» **YOUR ASSIGNMENT**
These entries must be printed again exactly as they are.

» **SUPPLIED MATERIAL**
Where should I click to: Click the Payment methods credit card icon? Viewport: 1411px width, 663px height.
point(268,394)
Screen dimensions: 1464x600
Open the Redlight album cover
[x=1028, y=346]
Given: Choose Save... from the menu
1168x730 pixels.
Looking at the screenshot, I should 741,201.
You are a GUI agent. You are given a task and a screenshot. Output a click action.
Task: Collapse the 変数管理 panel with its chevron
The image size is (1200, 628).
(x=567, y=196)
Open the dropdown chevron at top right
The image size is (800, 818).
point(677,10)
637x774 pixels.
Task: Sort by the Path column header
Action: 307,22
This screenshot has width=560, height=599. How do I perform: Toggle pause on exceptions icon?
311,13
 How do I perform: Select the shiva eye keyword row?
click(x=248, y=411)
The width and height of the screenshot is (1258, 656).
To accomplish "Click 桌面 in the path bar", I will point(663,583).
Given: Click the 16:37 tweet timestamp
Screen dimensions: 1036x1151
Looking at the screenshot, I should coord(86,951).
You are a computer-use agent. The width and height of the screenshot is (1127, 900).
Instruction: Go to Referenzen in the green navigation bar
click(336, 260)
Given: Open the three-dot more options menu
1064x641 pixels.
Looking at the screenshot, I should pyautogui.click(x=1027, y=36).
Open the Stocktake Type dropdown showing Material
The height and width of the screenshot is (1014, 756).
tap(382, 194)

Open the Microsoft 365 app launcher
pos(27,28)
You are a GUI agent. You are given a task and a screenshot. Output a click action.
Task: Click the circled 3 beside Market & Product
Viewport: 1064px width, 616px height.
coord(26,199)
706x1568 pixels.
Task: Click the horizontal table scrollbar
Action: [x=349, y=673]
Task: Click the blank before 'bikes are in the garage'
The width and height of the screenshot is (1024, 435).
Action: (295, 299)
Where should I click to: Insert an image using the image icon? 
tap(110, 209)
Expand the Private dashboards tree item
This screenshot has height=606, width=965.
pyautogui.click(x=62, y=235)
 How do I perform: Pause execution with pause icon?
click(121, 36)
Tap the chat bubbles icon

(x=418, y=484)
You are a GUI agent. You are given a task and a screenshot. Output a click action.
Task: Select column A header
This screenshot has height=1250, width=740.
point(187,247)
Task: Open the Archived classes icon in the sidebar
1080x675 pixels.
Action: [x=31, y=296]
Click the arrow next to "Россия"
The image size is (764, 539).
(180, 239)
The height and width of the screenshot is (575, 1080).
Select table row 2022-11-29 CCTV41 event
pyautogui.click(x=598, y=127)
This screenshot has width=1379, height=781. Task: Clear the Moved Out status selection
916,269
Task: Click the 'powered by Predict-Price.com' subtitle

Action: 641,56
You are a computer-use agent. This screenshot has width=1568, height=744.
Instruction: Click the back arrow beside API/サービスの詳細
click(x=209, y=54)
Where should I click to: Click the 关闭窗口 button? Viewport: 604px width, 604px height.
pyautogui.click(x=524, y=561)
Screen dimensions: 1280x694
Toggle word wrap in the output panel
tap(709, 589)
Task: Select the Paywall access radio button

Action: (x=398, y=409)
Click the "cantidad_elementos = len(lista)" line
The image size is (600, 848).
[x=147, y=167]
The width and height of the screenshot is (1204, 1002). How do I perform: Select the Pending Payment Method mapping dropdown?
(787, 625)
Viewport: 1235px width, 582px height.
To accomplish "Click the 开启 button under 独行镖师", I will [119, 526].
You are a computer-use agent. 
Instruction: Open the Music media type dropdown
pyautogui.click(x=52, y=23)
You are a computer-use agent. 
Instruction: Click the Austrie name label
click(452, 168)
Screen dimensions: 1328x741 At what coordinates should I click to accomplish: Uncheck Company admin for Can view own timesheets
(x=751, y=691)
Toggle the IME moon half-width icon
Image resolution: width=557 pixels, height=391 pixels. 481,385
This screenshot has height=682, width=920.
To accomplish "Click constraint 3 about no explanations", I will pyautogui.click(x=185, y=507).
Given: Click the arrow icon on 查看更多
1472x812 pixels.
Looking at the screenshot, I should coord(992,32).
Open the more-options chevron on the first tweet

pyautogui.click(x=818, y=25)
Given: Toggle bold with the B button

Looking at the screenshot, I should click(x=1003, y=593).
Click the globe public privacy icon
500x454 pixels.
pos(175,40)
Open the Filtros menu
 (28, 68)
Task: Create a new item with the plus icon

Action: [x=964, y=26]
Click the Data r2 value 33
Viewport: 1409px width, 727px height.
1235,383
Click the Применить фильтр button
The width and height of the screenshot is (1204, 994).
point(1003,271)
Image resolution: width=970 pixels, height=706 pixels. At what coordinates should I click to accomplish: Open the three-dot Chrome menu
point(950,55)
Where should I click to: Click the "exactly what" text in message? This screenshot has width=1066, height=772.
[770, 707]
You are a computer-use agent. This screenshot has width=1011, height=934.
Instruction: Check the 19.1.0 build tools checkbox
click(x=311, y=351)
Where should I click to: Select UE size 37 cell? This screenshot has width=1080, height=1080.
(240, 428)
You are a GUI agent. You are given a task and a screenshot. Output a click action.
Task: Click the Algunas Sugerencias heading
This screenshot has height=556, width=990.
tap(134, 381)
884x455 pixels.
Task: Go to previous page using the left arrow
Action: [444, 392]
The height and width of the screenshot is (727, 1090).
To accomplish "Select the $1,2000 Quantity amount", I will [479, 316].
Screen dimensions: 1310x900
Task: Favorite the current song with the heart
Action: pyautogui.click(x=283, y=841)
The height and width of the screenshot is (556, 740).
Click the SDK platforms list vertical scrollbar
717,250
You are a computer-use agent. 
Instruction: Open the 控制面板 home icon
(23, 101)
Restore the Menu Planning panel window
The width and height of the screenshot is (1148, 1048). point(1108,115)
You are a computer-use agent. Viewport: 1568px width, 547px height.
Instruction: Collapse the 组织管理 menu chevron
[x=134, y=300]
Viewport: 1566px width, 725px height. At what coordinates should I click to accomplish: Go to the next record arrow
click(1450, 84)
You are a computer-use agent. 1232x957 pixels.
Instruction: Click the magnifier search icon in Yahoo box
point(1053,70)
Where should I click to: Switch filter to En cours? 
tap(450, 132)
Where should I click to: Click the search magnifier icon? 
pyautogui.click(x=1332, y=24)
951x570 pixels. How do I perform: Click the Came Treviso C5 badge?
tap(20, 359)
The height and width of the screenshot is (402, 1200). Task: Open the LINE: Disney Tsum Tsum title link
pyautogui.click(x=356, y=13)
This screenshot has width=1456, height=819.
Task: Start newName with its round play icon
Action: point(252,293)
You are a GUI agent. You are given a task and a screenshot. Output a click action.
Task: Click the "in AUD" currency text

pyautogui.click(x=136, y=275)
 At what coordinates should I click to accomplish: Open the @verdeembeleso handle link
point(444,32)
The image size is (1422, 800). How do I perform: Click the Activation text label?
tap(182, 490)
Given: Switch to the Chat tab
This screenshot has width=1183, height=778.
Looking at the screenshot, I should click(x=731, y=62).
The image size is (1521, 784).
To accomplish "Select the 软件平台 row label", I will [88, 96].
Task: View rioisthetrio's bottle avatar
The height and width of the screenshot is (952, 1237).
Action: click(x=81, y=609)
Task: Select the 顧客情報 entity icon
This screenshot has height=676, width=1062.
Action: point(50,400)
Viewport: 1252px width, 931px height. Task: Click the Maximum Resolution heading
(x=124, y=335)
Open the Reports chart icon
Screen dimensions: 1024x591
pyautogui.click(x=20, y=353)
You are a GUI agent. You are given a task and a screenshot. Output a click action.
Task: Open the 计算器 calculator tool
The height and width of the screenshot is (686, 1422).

» **RESULT OF THIS TASK**
Where should I click to: Click the Payment methods credit card icon? Viewport: 1411px width, 663px height.
point(268,394)
Screen dimensions: 1464x600
Open the Redlight album cover
[x=1028, y=346]
Given: Choose Save... from the menu
1168x730 pixels.
Looking at the screenshot, I should 741,201.
You are a GUI agent. You are given a task and a screenshot. Output a click action.
Task: Collapse the 変数管理 panel with its chevron
The image size is (1200, 628).
(x=567, y=196)
Open the dropdown chevron at top right
The image size is (800, 818).
point(677,10)
637x774 pixels.
Task: Sort by the Path column header
Action: 307,22
This screenshot has width=560, height=599. How do I perform: Toggle pause on exceptions icon?
311,13
 How do I perform: Select the shiva eye keyword row?
click(x=248, y=411)
The width and height of the screenshot is (1258, 656).
To accomplish "Click 桌面 in the path bar", I will point(663,583).
Given: Click the 16:37 tweet timestamp
Screen dimensions: 1036x1151
Looking at the screenshot, I should coord(86,951).
You are a computer-use agent. The width and height of the screenshot is (1127, 900).
Instruction: Go to Referenzen in the green navigation bar
click(336, 260)
Given: Open the three-dot more options menu
1064x641 pixels.
Looking at the screenshot, I should pyautogui.click(x=1027, y=36).
Open the Stocktake Type dropdown showing Material
The height and width of the screenshot is (1014, 756).
tap(382, 194)

Open the Microsoft 365 app launcher
pos(27,28)
You are a GUI agent. You are given a task and a screenshot. Output a click action.
Task: Click the circled 3 beside Market & Product
Viewport: 1064px width, 616px height.
coord(26,199)
706x1568 pixels.
Task: Click the horizontal table scrollbar
Action: [x=349, y=673]
Task: Click the blank before 'bikes are in the garage'
The width and height of the screenshot is (1024, 435).
Action: (295, 299)
Where should I click to: Insert an image using the image icon? 
tap(110, 209)
Expand the Private dashboards tree item
This screenshot has height=606, width=965.
pyautogui.click(x=62, y=235)
 How do I perform: Pause execution with pause icon?
click(121, 36)
Tap the chat bubbles icon

(x=418, y=484)
You are a GUI agent. You are given a task and a screenshot. Output a click action.
Task: Select column A header
This screenshot has height=1250, width=740.
point(187,247)
Task: Open the Archived classes icon in the sidebar
1080x675 pixels.
Action: [x=31, y=296]
Click the arrow next to "Россия"
The image size is (764, 539).
(180, 239)
The height and width of the screenshot is (575, 1080).
Select table row 2022-11-29 CCTV41 event
pyautogui.click(x=598, y=127)
This screenshot has width=1379, height=781. Task: Clear the Moved Out status selection
916,269
Task: Click the 'powered by Predict-Price.com' subtitle

Action: 641,56
You are a computer-use agent. This screenshot has width=1568, height=744.
Instruction: Click the back arrow beside API/サービスの詳細
click(x=209, y=54)
Where should I click to: Click the 关闭窗口 button? Viewport: 604px width, 604px height.
pyautogui.click(x=524, y=561)
Screen dimensions: 1280x694
Toggle word wrap in the output panel
tap(709, 589)
Task: Select the Paywall access radio button

Action: (x=398, y=409)
Click the "cantidad_elementos = len(lista)" line
The image size is (600, 848).
[x=147, y=167]
The width and height of the screenshot is (1204, 1002). How do I perform: Select the Pending Payment Method mapping dropdown?
(787, 625)
Viewport: 1235px width, 582px height.
To accomplish "Click the 开启 button under 独行镖师", I will [119, 526].
You are a computer-use agent. 
Instruction: Open the Music media type dropdown
pyautogui.click(x=52, y=23)
You are a computer-use agent. 
Instruction: Click the Austrie name label
click(452, 168)
Screen dimensions: 1328x741 At what coordinates should I click to accomplish: Uncheck Company admin for Can view own timesheets
(x=751, y=691)
Toggle the IME moon half-width icon
Image resolution: width=557 pixels, height=391 pixels. 481,385
This screenshot has height=682, width=920.
To accomplish "Click constraint 3 about no explanations", I will pyautogui.click(x=185, y=507).
Given: Click the arrow icon on 查看更多
1472x812 pixels.
Looking at the screenshot, I should coord(992,32).
Open the more-options chevron on the first tweet

pyautogui.click(x=818, y=25)
Given: Toggle bold with the B button

Looking at the screenshot, I should click(x=1003, y=593).
Click the globe public privacy icon
500x454 pixels.
pos(175,40)
Open the Filtros menu
 (28, 68)
Task: Create a new item with the plus icon

Action: [x=964, y=26]
Click the Data r2 value 33
Viewport: 1409px width, 727px height.
1235,383
Click the Применить фильтр button
The width and height of the screenshot is (1204, 994).
point(1003,271)
Image resolution: width=970 pixels, height=706 pixels. At what coordinates should I click to accomplish: Open the three-dot Chrome menu
point(950,55)
Where should I click to: Click the "exactly what" text in message? This screenshot has width=1066, height=772.
[770, 707]
You are a computer-use agent. This screenshot has width=1011, height=934.
Instruction: Check the 19.1.0 build tools checkbox
click(x=311, y=351)
Where should I click to: Select UE size 37 cell? This screenshot has width=1080, height=1080.
(240, 428)
You are a GUI agent. You are given a task and a screenshot. Output a click action.
Task: Click the Algunas Sugerencias heading
This screenshot has height=556, width=990.
tap(134, 381)
884x455 pixels.
Task: Go to previous page using the left arrow
Action: [444, 392]
The height and width of the screenshot is (727, 1090).
To accomplish "Select the $1,2000 Quantity amount", I will [479, 316].
Screen dimensions: 1310x900
Task: Favorite the current song with the heart
Action: pyautogui.click(x=283, y=841)
The height and width of the screenshot is (556, 740).
Click the SDK platforms list vertical scrollbar
717,250
You are a computer-use agent. 
Instruction: Open the 控制面板 home icon
(23, 101)
Restore the Menu Planning panel window
The width and height of the screenshot is (1148, 1048). point(1108,115)
You are a computer-use agent. Viewport: 1568px width, 547px height.
Instruction: Collapse the 组织管理 menu chevron
[x=134, y=300]
Viewport: 1566px width, 725px height. At what coordinates should I click to accomplish: Go to the next record arrow
click(1450, 84)
You are a computer-use agent. 1232x957 pixels.
Instruction: Click the magnifier search icon in Yahoo box
point(1053,70)
Where should I click to: Switch filter to En cours? 
tap(450, 132)
Where should I click to: Click the search magnifier icon? 
pyautogui.click(x=1332, y=24)
951x570 pixels. How do I perform: Click the Came Treviso C5 badge?
tap(20, 359)
The height and width of the screenshot is (402, 1200). Task: Open the LINE: Disney Tsum Tsum title link
pyautogui.click(x=356, y=13)
This screenshot has width=1456, height=819.
Task: Start newName with its round play icon
Action: point(252,293)
You are a GUI agent. You are given a task and a screenshot. Output a click action.
Task: Click the "in AUD" currency text

pyautogui.click(x=136, y=275)
 At what coordinates should I click to accomplish: Open the @verdeembeleso handle link
point(444,32)
The image size is (1422, 800). How do I perform: Click the Activation text label?
tap(182, 490)
Given: Switch to the Chat tab
This screenshot has width=1183, height=778.
Looking at the screenshot, I should click(x=731, y=62).
The image size is (1521, 784).
To accomplish "Select the 软件平台 row label", I will [88, 96].
Task: View rioisthetrio's bottle avatar
The height and width of the screenshot is (952, 1237).
Action: click(x=81, y=609)
Task: Select the 顧客情報 entity icon
This screenshot has height=676, width=1062.
Action: point(50,400)
Viewport: 1252px width, 931px height. Task: Click the Maximum Resolution heading
(x=124, y=335)
Open the Reports chart icon
Screen dimensions: 1024x591
pyautogui.click(x=20, y=353)
You are a GUI agent. You are given a task and a screenshot. Output a click action.
Task: Open the 计算器 calculator tool
The height and width of the screenshot is (686, 1422).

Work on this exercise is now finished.